It is certainly an interesting time to be taking over as editor of a magazine like International Inv...
It is certainly an interesting time to be taking over as editor of a magazine like International Investment. Legal & General's entry into the offshore insurance market with the launch of its Dublin-based subsidiary Legal & General International (Ireland) (see News, page 5) was not a hasty move. Most of L&G's onshore peers have been operating offshore subsidiaries, serving both expatriates and the UK tax planning fraternity, for some time.
According to L&G, which had been asked for many years why it had not gone offshore, the growth of open architecture was the key driver behind the decision to do it now. It will thus be launching the core offshore bond offering on the Cofunds platform, following in the footsteps of Fidelity's FundsNetwork offshore bond, launched earlier this year.
But as the L&G launch was being readied, a potential cloud appeared on the horizon in the form of Chancellor Alistair Darling's plans for the reform of capital gains tax.

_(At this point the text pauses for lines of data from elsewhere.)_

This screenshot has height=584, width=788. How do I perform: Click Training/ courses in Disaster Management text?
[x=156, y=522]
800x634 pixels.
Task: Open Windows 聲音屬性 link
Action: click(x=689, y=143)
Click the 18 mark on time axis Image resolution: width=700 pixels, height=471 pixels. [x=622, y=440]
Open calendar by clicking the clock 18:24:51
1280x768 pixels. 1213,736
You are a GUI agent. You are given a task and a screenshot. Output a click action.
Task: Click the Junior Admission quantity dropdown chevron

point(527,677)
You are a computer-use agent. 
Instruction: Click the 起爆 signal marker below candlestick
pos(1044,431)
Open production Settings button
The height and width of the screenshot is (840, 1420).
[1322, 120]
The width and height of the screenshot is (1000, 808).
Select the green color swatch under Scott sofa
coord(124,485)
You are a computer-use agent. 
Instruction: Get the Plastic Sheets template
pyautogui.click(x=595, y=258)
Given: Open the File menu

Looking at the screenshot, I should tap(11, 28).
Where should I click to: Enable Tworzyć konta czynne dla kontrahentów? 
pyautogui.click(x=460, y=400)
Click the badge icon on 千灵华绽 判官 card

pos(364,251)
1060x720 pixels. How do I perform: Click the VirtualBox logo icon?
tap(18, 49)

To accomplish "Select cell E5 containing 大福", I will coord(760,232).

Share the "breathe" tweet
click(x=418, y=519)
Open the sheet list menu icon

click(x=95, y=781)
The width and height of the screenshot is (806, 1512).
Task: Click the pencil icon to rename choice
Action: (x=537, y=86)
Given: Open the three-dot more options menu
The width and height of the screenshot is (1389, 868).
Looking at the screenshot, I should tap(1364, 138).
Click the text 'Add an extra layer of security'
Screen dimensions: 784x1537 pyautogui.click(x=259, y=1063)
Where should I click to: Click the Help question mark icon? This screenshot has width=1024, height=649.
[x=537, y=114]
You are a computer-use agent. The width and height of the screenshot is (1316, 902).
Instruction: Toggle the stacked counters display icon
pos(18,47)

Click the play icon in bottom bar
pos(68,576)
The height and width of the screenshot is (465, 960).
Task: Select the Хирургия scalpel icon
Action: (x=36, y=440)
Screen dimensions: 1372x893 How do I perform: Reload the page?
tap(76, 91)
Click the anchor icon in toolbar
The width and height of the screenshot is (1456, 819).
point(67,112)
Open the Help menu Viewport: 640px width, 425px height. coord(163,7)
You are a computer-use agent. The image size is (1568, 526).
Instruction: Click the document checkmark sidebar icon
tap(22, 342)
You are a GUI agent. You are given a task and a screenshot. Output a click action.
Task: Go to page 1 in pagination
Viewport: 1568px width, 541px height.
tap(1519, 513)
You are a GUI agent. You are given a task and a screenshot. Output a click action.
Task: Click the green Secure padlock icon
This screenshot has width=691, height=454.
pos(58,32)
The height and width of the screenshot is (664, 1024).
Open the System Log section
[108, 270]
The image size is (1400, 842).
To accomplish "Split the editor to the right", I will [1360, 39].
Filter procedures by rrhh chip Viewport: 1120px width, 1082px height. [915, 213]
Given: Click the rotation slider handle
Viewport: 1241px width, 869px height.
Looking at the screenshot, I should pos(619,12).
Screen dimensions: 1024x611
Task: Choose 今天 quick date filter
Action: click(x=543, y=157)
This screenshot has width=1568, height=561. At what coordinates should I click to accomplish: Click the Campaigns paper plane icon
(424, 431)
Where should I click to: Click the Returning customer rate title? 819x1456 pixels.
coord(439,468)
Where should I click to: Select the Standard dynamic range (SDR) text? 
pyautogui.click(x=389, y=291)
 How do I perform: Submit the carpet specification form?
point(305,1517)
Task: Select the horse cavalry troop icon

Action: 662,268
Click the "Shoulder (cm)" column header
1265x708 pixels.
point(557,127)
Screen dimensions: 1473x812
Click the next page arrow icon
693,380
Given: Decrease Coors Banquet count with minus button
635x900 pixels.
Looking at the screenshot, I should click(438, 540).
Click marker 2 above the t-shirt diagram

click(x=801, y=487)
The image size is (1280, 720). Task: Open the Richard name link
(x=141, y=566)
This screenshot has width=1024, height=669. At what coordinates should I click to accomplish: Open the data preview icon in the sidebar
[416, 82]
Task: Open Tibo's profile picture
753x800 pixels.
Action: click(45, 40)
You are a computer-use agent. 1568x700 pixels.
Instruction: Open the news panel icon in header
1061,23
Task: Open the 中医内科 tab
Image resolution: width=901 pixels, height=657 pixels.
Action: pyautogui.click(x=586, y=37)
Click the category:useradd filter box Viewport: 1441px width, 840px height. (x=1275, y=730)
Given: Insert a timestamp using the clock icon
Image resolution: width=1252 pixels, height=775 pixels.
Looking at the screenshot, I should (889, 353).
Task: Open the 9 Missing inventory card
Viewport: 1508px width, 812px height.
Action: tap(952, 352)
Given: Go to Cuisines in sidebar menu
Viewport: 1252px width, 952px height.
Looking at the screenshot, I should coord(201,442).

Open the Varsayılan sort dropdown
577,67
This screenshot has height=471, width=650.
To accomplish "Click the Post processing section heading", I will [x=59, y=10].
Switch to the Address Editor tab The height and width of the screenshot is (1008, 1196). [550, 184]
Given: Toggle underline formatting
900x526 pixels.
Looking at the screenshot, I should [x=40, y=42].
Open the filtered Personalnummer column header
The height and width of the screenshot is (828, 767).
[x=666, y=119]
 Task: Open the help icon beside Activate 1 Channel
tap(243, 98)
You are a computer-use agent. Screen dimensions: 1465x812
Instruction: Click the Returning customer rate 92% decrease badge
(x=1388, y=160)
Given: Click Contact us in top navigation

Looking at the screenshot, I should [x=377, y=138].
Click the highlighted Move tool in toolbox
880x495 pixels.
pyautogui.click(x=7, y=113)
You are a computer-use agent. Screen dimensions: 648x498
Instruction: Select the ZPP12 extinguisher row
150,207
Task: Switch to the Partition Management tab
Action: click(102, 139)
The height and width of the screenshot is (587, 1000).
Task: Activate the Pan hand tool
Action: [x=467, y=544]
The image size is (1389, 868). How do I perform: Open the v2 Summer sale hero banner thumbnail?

While onshore this has been seen as an attack on entrepreneurship, given the proposed withdrawal of taper relief for business assets, the offshore implications centre on the relative attractiveness of offshore bonds and unwrapped collective investments.
Yes, offshore bonds may be a little more costly to run, but they have always had the benefit of tax-free switching and gross roll-up, not to mention flexibility in terms of encashment, when the holder may have dropped down an income tax band or perhaps moved to another jurisdiction. Unwrapped collectives would almost certainly have attracted a capital gains tax charge of 40% for sales and switches.
The proposal to drop the CGT rate to a flat 18% has caused consternation in the offshore market, with insurance firms lobbying the Treasury to reconsider the move. The delay between the announcement and the planned implementation has also made advisers' jobs far harder, as applications already made may become unsuitable, and delays may be caused in placing new business. Life companies are busy producing various scenarios to help advisers whatever the result of the Chancellor's period of reflection, due to conclude before Christmas.
But Government and the regulatory authorities have always blown hot and cold with the offshore investment market, and advisers and providers alike have learned to be flexible as a result. Even if offshore bonds lose ground to collectives for UK residents, non-doms wishing to sidestep the proposed £30,000 annual tax charge could be the next major market (see page 21).
Whatever the outcome, International Investment looks forward to helping intermediaries transact cross-border business for many years to come.